Une chercheuse de l’Université du Québec en Abitibi-Témiscamingue veut mieux outiller les forces de l’ordre à intervenir auprès des personnes autistes

La professeure en psychoéducation Marie-Hélène Ayotte vient d’obtenir une subvention de près de 75 000 dollars pour son projet Les enjeux de l’intervention policière auprès des personnes autistes et leur famille.

C’est en côtoyant des familles d’enfants autistes lors de précédents projets de recherche que Mme Ayotte a pu constater les besoins.

J’ai pu rencontrer des parents qui me racontaient que ça n’avait pas toujours été évident les contacts avec les policiers. Souvent quand leur enfant avait été victime ou avait été témoin de quelque chose et avaient essayé de le déclarer, ce n’était pas facile.

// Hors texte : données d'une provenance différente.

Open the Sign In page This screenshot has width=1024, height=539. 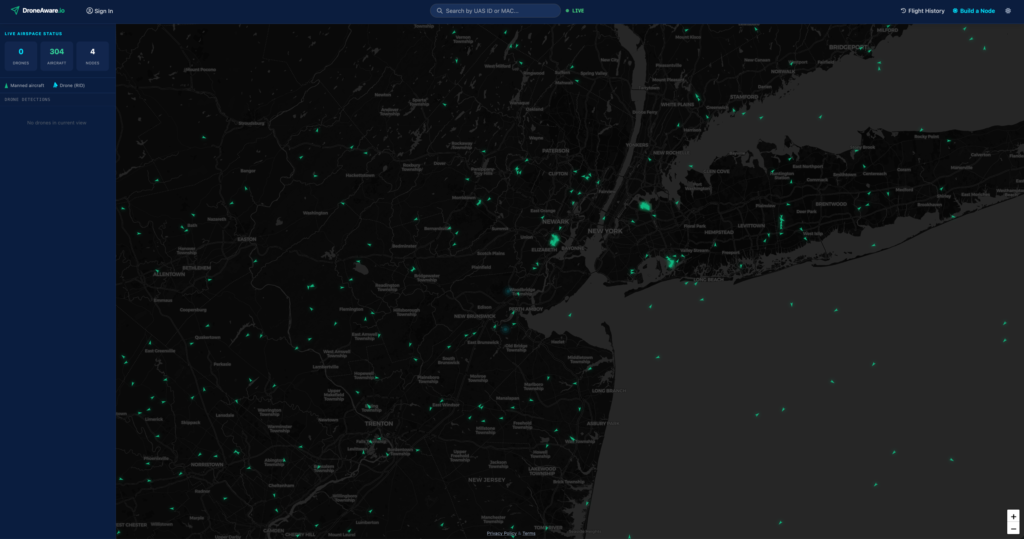(99, 11)
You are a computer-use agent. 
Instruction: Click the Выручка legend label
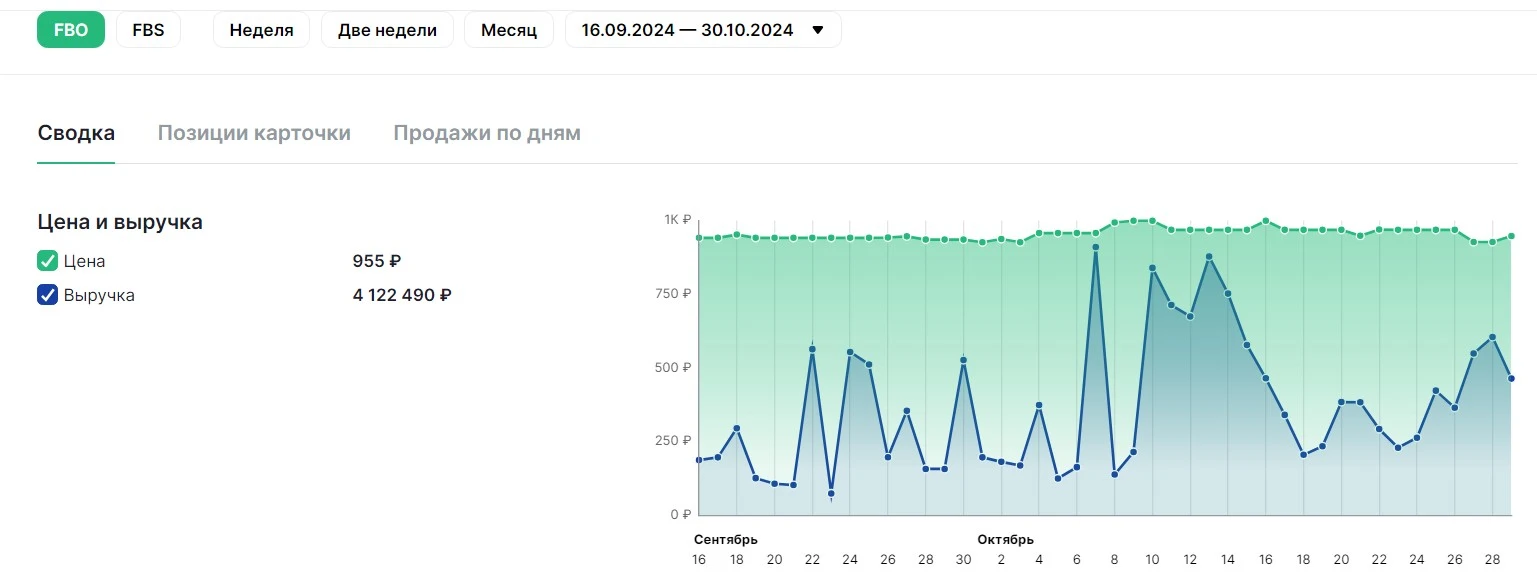[99, 295]
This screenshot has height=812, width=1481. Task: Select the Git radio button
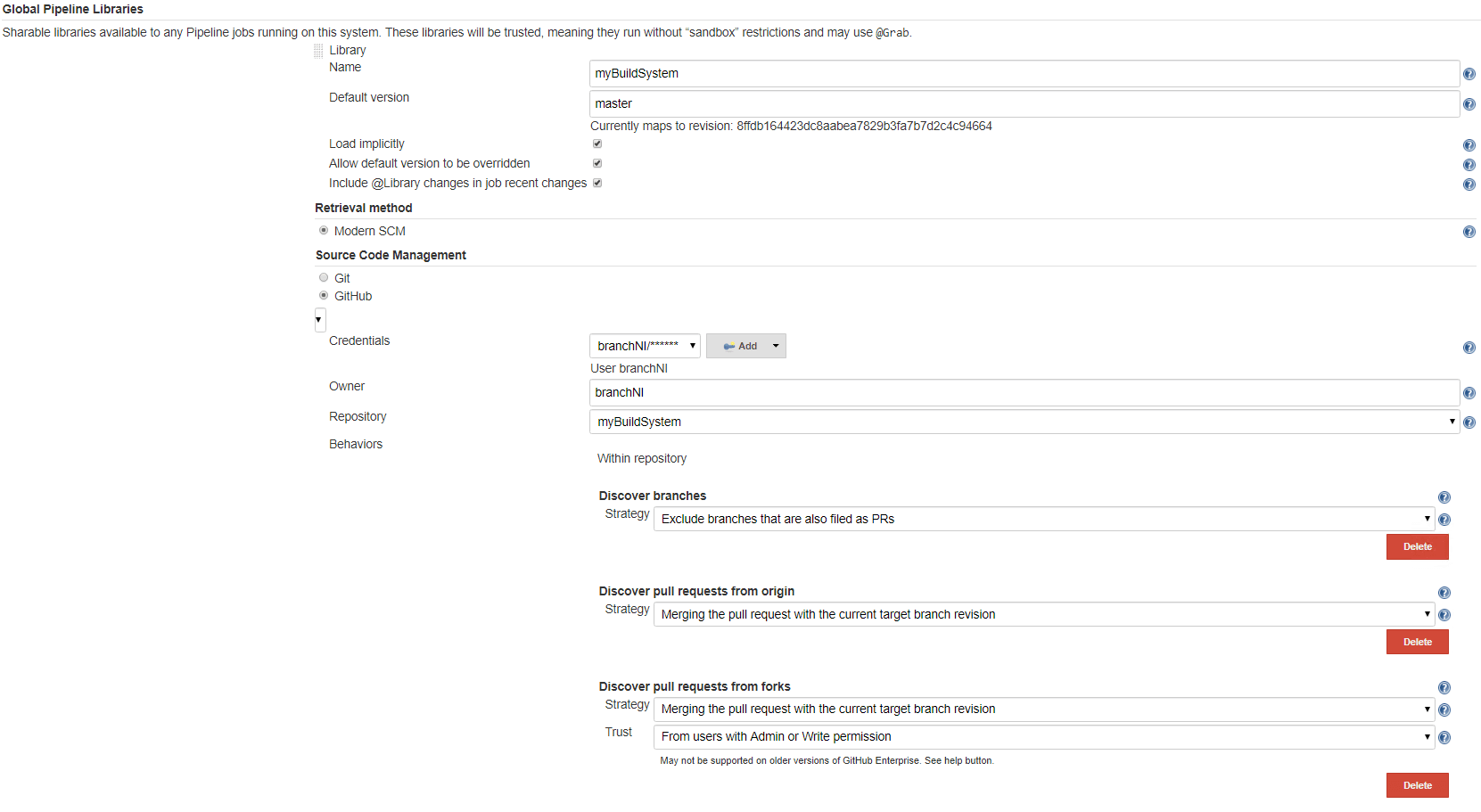click(324, 277)
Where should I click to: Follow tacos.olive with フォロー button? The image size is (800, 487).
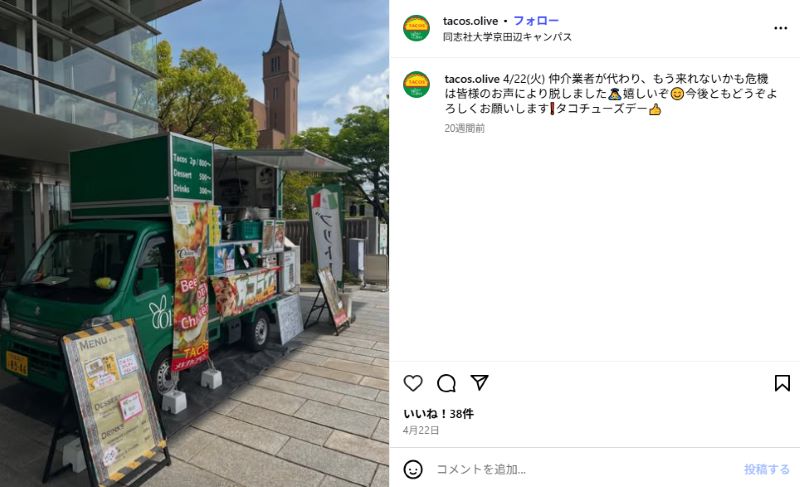536,21
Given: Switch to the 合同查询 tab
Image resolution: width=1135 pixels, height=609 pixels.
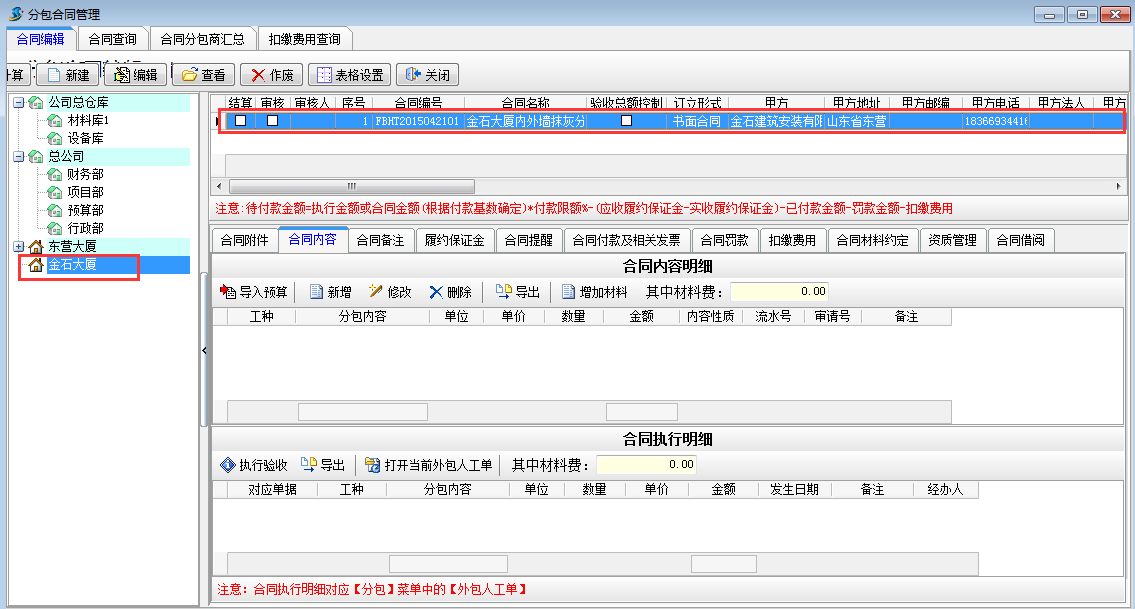Looking at the screenshot, I should [x=112, y=39].
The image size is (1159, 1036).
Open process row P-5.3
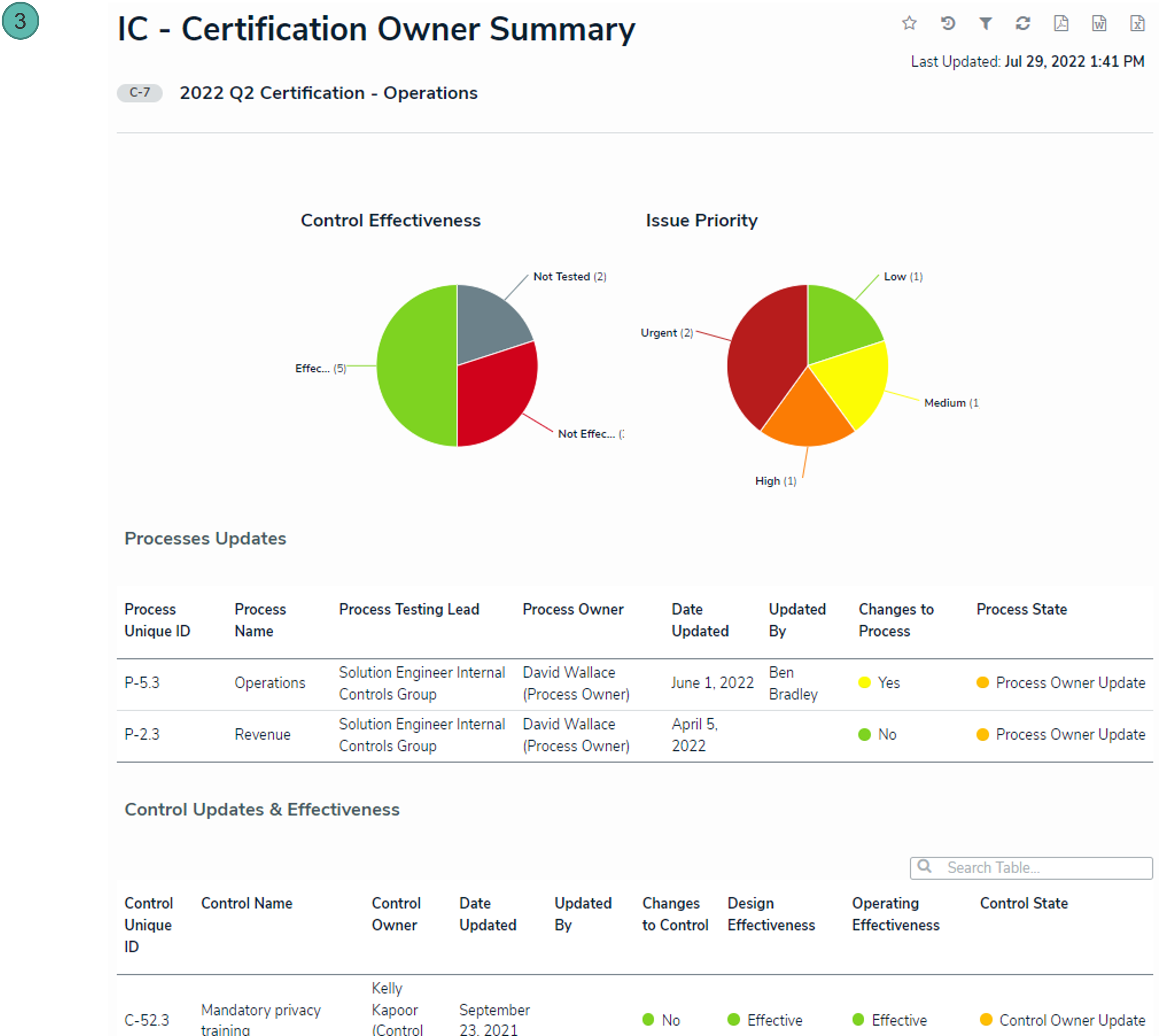[142, 682]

Et en contactant les policiers par la suite, eux aussi de leur côté ce n’est pas toujours évident, l’autisme c’est invisible et c’est rattaché parfois avec des réactions inattendues, explique-t-elle.

La chercheuse compte donc entrer en contact avec des parents d’enfants autistes, mais aussi avec des personnes autistes d’âge adulte.

Qu’est-ce qu’elles aimeraient avoir comme contact, c’est quoi les problèmes qu’elles rencontrent, qu’est-ce qu’on pourrait faire pour améliorer la situation, suggère-t-elle.

Elle veut aussi impliquer les corps policiers du Québec pour trouver des solutions concrètes.

C’est un projet qui me tient à coeur. C’est vraiment quelque chose que les parents veulent savoir parce qu’ils ont des inquiétudes. Je suis convaincue que les personnes autistes ont aussi des inquiétudes et les policiers de leur côté ça peut occasionner du stress aussi. J’aimerais pouvoir être utile à ces trois populations-là et pouvoir améliorer les choses, conclut Marie-Hélène Ayotte.